(Exercise inputs):
[Begin]

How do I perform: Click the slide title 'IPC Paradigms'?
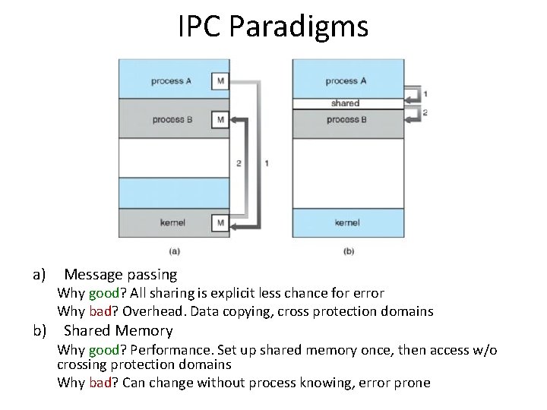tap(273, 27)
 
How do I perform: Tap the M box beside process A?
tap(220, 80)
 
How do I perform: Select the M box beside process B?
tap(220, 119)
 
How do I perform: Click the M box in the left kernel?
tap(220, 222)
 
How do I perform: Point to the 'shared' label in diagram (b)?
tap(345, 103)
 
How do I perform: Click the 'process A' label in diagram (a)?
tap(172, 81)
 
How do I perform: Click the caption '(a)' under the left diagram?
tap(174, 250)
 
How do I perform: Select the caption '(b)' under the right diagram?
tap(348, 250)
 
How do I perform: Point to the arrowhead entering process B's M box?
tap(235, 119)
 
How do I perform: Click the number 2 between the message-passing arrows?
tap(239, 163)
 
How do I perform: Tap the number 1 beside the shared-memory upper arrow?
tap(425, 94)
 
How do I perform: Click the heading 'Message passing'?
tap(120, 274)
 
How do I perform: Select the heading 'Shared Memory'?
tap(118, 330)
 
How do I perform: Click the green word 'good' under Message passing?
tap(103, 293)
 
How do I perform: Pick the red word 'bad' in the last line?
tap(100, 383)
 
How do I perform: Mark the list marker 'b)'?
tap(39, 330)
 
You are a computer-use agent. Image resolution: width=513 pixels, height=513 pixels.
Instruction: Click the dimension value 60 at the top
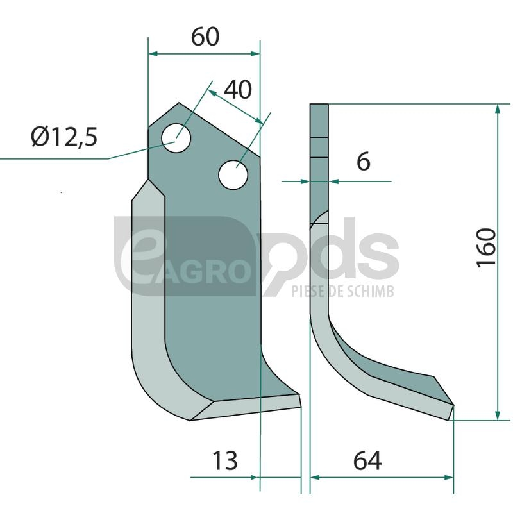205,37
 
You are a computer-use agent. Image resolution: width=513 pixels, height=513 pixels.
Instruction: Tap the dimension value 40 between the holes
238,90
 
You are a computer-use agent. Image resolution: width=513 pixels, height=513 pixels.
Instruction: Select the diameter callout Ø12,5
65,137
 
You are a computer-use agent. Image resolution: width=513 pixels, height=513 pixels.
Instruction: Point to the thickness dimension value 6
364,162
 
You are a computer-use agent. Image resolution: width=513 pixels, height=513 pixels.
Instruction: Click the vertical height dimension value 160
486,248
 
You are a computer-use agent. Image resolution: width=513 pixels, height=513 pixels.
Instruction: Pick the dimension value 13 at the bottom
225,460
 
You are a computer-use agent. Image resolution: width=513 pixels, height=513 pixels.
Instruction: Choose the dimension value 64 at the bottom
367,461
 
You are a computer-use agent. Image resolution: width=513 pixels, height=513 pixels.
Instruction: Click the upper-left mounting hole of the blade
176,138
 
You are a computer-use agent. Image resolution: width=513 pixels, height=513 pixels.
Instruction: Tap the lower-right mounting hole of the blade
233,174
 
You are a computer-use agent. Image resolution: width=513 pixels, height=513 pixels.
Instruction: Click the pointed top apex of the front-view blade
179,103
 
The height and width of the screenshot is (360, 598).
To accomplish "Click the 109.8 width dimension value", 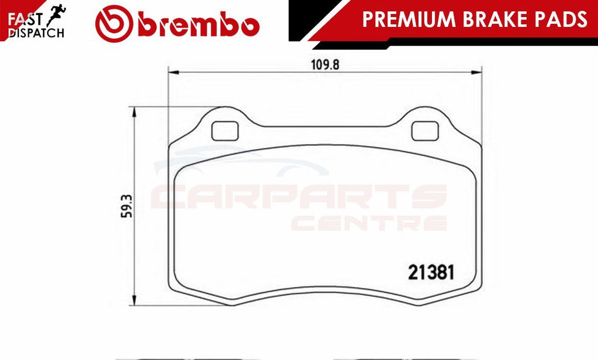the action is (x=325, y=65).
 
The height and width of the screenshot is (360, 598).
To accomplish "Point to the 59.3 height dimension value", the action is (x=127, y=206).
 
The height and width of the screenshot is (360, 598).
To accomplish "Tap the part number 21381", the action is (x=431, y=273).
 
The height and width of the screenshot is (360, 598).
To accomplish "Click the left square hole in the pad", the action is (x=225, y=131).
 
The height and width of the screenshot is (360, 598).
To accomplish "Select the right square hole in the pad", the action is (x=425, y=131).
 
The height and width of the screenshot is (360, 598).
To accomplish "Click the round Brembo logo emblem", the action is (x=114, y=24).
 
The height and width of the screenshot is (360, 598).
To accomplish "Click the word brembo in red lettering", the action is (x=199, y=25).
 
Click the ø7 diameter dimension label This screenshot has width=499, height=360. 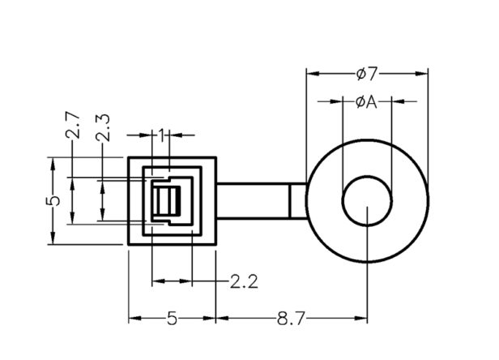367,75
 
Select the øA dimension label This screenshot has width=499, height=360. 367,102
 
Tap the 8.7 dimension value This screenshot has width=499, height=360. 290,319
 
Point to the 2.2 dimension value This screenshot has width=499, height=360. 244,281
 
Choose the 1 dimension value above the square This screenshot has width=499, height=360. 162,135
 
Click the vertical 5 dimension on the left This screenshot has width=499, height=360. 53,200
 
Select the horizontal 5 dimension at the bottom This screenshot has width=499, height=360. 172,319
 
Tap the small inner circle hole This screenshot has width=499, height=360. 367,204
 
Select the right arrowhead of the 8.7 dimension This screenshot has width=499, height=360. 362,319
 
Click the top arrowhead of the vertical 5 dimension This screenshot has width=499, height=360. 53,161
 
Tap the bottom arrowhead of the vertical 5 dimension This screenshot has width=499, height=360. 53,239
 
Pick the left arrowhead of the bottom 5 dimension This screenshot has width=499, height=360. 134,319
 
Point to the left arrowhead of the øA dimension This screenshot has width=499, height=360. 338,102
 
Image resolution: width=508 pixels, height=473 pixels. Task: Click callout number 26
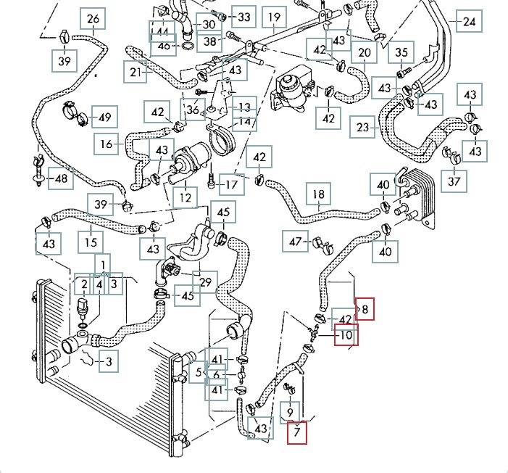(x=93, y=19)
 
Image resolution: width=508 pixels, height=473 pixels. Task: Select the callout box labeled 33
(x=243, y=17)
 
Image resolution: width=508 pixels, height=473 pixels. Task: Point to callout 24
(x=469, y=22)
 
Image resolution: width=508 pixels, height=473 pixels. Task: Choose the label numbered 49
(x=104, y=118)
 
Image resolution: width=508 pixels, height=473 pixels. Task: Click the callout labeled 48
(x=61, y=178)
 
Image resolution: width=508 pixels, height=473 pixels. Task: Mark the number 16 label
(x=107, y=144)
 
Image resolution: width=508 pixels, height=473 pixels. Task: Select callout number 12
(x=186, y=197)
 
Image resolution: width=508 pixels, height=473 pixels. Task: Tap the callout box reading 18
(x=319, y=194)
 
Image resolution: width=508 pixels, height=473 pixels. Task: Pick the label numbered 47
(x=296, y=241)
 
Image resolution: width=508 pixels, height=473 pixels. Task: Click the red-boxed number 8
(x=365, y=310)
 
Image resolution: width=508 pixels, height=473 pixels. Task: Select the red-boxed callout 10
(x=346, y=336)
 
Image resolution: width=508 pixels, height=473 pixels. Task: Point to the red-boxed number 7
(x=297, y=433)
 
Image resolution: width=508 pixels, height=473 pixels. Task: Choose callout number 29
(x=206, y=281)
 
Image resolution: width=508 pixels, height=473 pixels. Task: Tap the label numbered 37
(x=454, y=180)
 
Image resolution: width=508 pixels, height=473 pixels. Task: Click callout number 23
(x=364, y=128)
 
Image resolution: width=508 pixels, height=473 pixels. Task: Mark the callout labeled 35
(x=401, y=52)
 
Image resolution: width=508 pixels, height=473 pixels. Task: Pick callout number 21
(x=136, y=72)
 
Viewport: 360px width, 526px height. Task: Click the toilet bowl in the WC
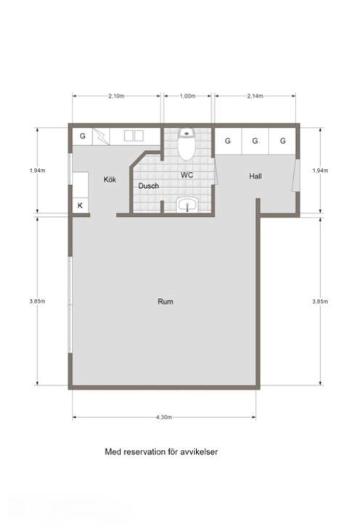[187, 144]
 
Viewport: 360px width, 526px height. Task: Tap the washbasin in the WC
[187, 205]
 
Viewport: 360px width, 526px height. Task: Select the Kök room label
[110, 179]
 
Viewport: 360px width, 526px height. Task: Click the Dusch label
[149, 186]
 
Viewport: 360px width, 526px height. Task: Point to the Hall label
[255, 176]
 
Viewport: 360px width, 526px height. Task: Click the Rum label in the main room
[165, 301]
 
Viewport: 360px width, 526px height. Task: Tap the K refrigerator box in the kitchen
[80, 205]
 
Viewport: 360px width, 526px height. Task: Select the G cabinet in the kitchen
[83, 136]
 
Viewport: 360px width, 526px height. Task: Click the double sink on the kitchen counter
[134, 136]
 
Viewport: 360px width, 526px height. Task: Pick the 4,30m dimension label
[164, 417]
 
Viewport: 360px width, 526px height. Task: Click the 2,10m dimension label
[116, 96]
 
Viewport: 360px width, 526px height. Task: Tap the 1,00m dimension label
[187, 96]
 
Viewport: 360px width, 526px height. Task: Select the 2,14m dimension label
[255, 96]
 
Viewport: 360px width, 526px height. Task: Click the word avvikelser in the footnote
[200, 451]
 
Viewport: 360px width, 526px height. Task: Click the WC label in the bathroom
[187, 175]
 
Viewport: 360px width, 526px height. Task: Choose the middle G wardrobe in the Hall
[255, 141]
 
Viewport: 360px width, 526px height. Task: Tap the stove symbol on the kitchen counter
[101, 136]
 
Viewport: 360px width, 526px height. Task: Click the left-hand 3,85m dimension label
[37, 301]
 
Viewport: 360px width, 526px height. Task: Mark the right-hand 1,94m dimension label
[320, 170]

[End]

(Exercise description):
Rewrite the rows from the line containing "Viewport: 360px width, 526px height. Task: Point" through the end of the rows, replacing "dimension label" with "measurement label" and changing nothing else.

(Final answer):
Viewport: 360px width, 526px height. Task: Point to the Hall label
[255, 176]
 
Viewport: 360px width, 526px height. Task: Click the Rum label in the main room
[165, 301]
 
Viewport: 360px width, 526px height. Task: Tap the K refrigerator box in the kitchen
[80, 205]
 
Viewport: 360px width, 526px height. Task: Select the G cabinet in the kitchen
[83, 136]
 
Viewport: 360px width, 526px height. Task: Click the double sink on the kitchen counter
[134, 136]
 
Viewport: 360px width, 526px height. Task: Pick the 4,30m measurement label
[164, 417]
 
Viewport: 360px width, 526px height. Task: Click the 2,10m measurement label
[116, 96]
 
Viewport: 360px width, 526px height. Task: Tap the 1,00m measurement label
[187, 96]
 
Viewport: 360px width, 526px height. Task: Select the 2,14m measurement label
[255, 96]
 
Viewport: 360px width, 526px height. Task: Click the word avvikelser in the footnote
[200, 451]
 
Viewport: 360px width, 526px height. Task: Click the WC label in the bathroom
[187, 175]
 
Viewport: 360px width, 526px height. Task: Choose the middle G wardrobe in the Hall
[255, 141]
 
Viewport: 360px width, 526px height. Task: Tap the stove symbol on the kitchen counter
[101, 136]
 
Viewport: 360px width, 526px height. Task: Click the left-hand 3,85m measurement label
[37, 301]
 
Viewport: 360px width, 526px height. Task: Mark the right-hand 1,94m measurement label
[320, 170]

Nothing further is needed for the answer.